All that is asked is a faithful reproduction of the entries.

Excerpts from a dataset
# # # # # # #
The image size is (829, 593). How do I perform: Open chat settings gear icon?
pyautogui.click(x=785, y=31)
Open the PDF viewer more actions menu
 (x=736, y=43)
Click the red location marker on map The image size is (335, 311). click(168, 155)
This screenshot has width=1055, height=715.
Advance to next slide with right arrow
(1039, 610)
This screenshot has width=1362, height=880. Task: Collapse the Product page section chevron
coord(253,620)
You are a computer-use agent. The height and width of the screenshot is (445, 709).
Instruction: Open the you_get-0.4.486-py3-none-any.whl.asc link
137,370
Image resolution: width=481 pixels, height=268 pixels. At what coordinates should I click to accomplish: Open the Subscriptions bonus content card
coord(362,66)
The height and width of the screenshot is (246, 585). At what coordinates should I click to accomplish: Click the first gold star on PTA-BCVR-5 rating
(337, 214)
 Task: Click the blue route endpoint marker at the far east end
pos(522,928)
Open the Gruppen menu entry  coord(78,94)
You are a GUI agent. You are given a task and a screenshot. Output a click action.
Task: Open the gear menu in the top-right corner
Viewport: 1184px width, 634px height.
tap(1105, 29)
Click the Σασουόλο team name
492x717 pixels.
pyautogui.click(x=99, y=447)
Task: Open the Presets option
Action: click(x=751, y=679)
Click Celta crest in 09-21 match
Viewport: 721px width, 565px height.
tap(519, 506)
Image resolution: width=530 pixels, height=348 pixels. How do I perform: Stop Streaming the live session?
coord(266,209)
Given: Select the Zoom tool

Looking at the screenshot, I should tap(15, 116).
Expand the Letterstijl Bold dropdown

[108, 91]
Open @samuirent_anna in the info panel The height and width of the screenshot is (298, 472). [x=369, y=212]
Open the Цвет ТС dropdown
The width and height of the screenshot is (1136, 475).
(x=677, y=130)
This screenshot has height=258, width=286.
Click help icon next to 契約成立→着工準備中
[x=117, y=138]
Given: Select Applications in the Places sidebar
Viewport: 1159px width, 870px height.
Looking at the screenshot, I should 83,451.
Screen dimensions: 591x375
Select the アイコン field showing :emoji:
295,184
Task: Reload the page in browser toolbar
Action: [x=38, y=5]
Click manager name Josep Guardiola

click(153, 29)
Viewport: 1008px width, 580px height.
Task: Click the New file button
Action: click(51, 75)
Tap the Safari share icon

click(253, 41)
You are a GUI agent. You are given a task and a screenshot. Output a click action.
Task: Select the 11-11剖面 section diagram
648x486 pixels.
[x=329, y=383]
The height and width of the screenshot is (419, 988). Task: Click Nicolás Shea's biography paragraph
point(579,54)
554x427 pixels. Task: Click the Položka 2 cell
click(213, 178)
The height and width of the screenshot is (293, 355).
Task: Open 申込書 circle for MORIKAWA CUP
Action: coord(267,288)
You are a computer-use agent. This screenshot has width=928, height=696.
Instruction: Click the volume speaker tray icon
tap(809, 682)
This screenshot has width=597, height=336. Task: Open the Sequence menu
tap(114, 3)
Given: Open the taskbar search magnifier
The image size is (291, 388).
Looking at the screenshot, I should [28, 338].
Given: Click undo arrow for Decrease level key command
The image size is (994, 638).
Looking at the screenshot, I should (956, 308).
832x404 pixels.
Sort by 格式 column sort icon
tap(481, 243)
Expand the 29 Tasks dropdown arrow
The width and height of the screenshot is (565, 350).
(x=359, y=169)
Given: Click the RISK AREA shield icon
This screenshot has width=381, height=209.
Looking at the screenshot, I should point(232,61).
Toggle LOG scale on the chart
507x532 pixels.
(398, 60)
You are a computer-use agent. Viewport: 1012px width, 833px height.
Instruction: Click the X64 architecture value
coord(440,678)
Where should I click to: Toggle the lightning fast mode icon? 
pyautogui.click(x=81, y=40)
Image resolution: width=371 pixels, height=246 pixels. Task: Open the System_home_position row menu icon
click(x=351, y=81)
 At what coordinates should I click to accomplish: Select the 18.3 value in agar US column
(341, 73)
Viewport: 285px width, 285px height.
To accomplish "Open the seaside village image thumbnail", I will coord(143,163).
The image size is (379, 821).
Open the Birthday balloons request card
# # # # # # #
> [SOLVED PROBLEM]:
The image size is (829, 593). How do I perform: Open chat settings gear icon?
pyautogui.click(x=785, y=31)
Open the PDF viewer more actions menu
 (x=736, y=43)
Click the red location marker on map The image size is (335, 311). click(168, 155)
This screenshot has width=1055, height=715.
Advance to next slide with right arrow
(1039, 610)
This screenshot has width=1362, height=880. Task: Collapse the Product page section chevron
coord(253,620)
You are a computer-use agent. The height and width of the screenshot is (445, 709).
Instruction: Open the you_get-0.4.486-py3-none-any.whl.asc link
137,370
Image resolution: width=481 pixels, height=268 pixels. At what coordinates should I click to accomplish: Open the Subscriptions bonus content card
coord(362,66)
The height and width of the screenshot is (246, 585). At what coordinates should I click to accomplish: Click the first gold star on PTA-BCVR-5 rating
(337, 214)
 Task: Click the blue route endpoint marker at the far east end
pos(522,928)
Open the Gruppen menu entry  coord(78,94)
You are a GUI agent. You are given a task and a screenshot. Output a click action.
Task: Open the gear menu in the top-right corner
Viewport: 1184px width, 634px height.
tap(1105, 29)
Click the Σασουόλο team name
492x717 pixels.
pyautogui.click(x=99, y=447)
Task: Open the Presets option
Action: click(x=751, y=679)
Click Celta crest in 09-21 match
Viewport: 721px width, 565px height.
tap(519, 506)
Image resolution: width=530 pixels, height=348 pixels. How do I perform: Stop Streaming the live session?
coord(266,209)
Given: Select the Zoom tool

Looking at the screenshot, I should tap(15, 116).
Expand the Letterstijl Bold dropdown

[108, 91]
Open @samuirent_anna in the info panel The height and width of the screenshot is (298, 472). [x=369, y=212]
Open the Цвет ТС dropdown
The width and height of the screenshot is (1136, 475).
(x=677, y=130)
This screenshot has height=258, width=286.
Click help icon next to 契約成立→着工準備中
[x=117, y=138]
Given: Select Applications in the Places sidebar
Viewport: 1159px width, 870px height.
Looking at the screenshot, I should 83,451.
Screen dimensions: 591x375
Select the アイコン field showing :emoji:
295,184
Task: Reload the page in browser toolbar
Action: [x=38, y=5]
Click manager name Josep Guardiola

click(153, 29)
Viewport: 1008px width, 580px height.
Task: Click the New file button
Action: click(51, 75)
Tap the Safari share icon

click(253, 41)
You are a GUI agent. You are given a task and a screenshot. Output a click action.
Task: Select the 11-11剖面 section diagram
648x486 pixels.
[x=329, y=383]
The height and width of the screenshot is (419, 988). Task: Click Nicolás Shea's biography paragraph
point(579,54)
554x427 pixels. Task: Click the Položka 2 cell
click(213, 178)
The height and width of the screenshot is (293, 355).
Task: Open 申込書 circle for MORIKAWA CUP
Action: coord(267,288)
You are a computer-use agent. This screenshot has width=928, height=696.
Instruction: Click the volume speaker tray icon
tap(809, 682)
This screenshot has width=597, height=336. Task: Open the Sequence menu
tap(114, 3)
Given: Open the taskbar search magnifier
The image size is (291, 388).
Looking at the screenshot, I should [28, 338].
Given: Click undo arrow for Decrease level key command
The image size is (994, 638).
Looking at the screenshot, I should (956, 308).
832x404 pixels.
Sort by 格式 column sort icon
tap(481, 243)
Expand the 29 Tasks dropdown arrow
The width and height of the screenshot is (565, 350).
(x=359, y=169)
Given: Click the RISK AREA shield icon
This screenshot has width=381, height=209.
Looking at the screenshot, I should point(232,61).
Toggle LOG scale on the chart
507x532 pixels.
(398, 60)
You are a computer-use agent. Viewport: 1012px width, 833px height.
Instruction: Click the X64 architecture value
coord(440,678)
Where should I click to: Toggle the lightning fast mode icon? 
pyautogui.click(x=81, y=40)
Image resolution: width=371 pixels, height=246 pixels. Task: Open the System_home_position row menu icon
click(x=351, y=81)
 At what coordinates should I click to accomplish: Select the 18.3 value in agar US column
(341, 73)
Viewport: 285px width, 285px height.
To accomplish "Open the seaside village image thumbnail", I will coord(143,163).
The image size is (379, 821).
Open the Birthday balloons request card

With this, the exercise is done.